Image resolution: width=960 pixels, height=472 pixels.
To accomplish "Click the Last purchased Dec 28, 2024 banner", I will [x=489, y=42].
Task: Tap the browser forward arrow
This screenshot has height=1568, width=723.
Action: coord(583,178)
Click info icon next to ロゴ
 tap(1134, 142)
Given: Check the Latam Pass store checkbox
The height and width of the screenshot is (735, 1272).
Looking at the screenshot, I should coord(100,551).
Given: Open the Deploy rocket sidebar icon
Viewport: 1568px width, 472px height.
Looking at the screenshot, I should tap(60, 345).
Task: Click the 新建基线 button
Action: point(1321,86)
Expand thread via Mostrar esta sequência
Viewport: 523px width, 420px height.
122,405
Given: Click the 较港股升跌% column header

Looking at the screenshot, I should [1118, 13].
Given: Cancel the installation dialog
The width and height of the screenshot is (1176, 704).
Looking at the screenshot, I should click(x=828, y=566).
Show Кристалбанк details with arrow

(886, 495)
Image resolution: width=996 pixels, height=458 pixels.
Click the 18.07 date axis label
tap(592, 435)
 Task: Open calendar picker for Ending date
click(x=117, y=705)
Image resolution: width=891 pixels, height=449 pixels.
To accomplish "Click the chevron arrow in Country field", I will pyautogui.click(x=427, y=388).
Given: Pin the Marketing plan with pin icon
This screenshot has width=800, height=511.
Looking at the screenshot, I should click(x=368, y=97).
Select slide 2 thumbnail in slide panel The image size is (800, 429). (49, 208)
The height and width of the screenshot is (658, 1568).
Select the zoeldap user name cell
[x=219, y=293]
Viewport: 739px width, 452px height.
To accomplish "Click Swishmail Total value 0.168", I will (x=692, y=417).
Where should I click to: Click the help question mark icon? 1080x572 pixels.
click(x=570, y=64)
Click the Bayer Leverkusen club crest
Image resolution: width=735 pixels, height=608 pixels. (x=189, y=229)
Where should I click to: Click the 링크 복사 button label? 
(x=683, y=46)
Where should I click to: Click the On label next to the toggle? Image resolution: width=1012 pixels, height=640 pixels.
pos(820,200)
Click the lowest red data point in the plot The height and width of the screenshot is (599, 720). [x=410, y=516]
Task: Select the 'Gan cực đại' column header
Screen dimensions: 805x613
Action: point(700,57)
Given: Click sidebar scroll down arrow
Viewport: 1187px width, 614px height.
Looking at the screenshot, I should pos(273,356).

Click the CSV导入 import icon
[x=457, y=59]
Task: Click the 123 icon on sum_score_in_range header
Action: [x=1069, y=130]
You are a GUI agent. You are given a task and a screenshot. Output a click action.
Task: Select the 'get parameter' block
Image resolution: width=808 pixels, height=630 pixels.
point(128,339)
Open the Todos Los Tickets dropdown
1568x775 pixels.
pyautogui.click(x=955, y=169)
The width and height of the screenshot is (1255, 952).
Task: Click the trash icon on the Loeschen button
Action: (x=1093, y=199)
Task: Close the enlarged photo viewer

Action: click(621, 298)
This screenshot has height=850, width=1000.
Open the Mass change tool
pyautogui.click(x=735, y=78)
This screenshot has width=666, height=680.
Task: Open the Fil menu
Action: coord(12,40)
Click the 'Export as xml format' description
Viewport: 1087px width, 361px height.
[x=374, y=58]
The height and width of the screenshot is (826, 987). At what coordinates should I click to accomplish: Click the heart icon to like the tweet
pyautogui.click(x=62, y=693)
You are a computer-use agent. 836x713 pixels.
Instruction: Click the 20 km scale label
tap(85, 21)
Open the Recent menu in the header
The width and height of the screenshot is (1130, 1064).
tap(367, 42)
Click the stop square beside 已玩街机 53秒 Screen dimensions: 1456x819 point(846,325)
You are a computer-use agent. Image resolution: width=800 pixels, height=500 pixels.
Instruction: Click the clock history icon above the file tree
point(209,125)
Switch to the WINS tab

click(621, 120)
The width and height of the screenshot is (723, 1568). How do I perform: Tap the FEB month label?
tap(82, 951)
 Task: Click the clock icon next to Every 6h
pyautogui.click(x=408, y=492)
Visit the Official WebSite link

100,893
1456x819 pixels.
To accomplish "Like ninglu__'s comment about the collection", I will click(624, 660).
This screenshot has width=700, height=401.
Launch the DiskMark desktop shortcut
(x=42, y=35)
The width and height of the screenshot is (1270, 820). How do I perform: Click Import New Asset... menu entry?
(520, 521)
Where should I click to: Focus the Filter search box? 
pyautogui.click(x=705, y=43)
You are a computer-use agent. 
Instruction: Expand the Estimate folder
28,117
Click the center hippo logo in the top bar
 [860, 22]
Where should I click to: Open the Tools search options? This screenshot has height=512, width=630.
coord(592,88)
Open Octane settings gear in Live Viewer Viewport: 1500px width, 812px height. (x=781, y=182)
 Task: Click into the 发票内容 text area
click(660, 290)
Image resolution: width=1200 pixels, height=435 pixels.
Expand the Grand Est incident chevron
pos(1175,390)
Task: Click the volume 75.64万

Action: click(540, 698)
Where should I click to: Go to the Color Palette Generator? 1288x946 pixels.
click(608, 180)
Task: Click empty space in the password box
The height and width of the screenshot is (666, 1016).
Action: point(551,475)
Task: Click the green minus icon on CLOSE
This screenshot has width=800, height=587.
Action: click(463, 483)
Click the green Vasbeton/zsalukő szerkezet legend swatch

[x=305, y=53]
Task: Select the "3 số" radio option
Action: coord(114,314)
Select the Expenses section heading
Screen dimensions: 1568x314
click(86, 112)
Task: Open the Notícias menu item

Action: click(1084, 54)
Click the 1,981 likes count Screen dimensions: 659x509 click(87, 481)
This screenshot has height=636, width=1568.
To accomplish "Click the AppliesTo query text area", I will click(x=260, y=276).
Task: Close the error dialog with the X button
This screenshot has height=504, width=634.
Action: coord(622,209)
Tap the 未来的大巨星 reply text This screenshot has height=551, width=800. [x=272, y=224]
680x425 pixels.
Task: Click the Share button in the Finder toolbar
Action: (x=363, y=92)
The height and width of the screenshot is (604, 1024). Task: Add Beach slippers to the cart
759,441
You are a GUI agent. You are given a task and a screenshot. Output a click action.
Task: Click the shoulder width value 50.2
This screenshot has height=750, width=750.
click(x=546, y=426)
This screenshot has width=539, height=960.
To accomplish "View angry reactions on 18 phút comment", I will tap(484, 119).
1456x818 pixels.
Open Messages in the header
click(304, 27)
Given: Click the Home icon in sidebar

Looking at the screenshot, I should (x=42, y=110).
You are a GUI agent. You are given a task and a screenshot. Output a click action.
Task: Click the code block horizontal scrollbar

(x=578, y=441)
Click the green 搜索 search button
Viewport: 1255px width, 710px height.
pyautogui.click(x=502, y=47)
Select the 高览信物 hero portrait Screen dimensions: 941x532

:: THE PROBLEM ::
Reproduce verbatim the portion of the data that opens with the line containing "Given: Open the Deploy rocket sidebar icon" and closes with the line containing "click(x=570, y=64)", including both of those lines.

:: THE ANSWER ::
Given: Open the Deploy rocket sidebar icon
Viewport: 1568px width, 472px height.
Looking at the screenshot, I should tap(60, 345).
Task: Click the 新建基线 button
Action: point(1321,86)
Expand thread via Mostrar esta sequência
Viewport: 523px width, 420px height.
122,405
Given: Click the 较港股升跌% column header

Looking at the screenshot, I should [1118, 13].
Given: Cancel the installation dialog
The width and height of the screenshot is (1176, 704).
Looking at the screenshot, I should click(x=828, y=566).
Show Кристалбанк details with arrow

(886, 495)
Image resolution: width=996 pixels, height=458 pixels.
Click the 18.07 date axis label
tap(592, 435)
 Task: Open calendar picker for Ending date
click(x=117, y=705)
Image resolution: width=891 pixels, height=449 pixels.
To accomplish "Click the chevron arrow in Country field", I will pyautogui.click(x=427, y=388).
Given: Pin the Marketing plan with pin icon
This screenshot has width=800, height=511.
Looking at the screenshot, I should click(x=368, y=97).
Select slide 2 thumbnail in slide panel The image size is (800, 429). (49, 208)
The height and width of the screenshot is (658, 1568).
Select the zoeldap user name cell
[x=219, y=293]
Viewport: 739px width, 452px height.
To accomplish "Click Swishmail Total value 0.168", I will (x=692, y=417).
Where should I click to: Click the help question mark icon? 1080x572 pixels.
click(x=570, y=64)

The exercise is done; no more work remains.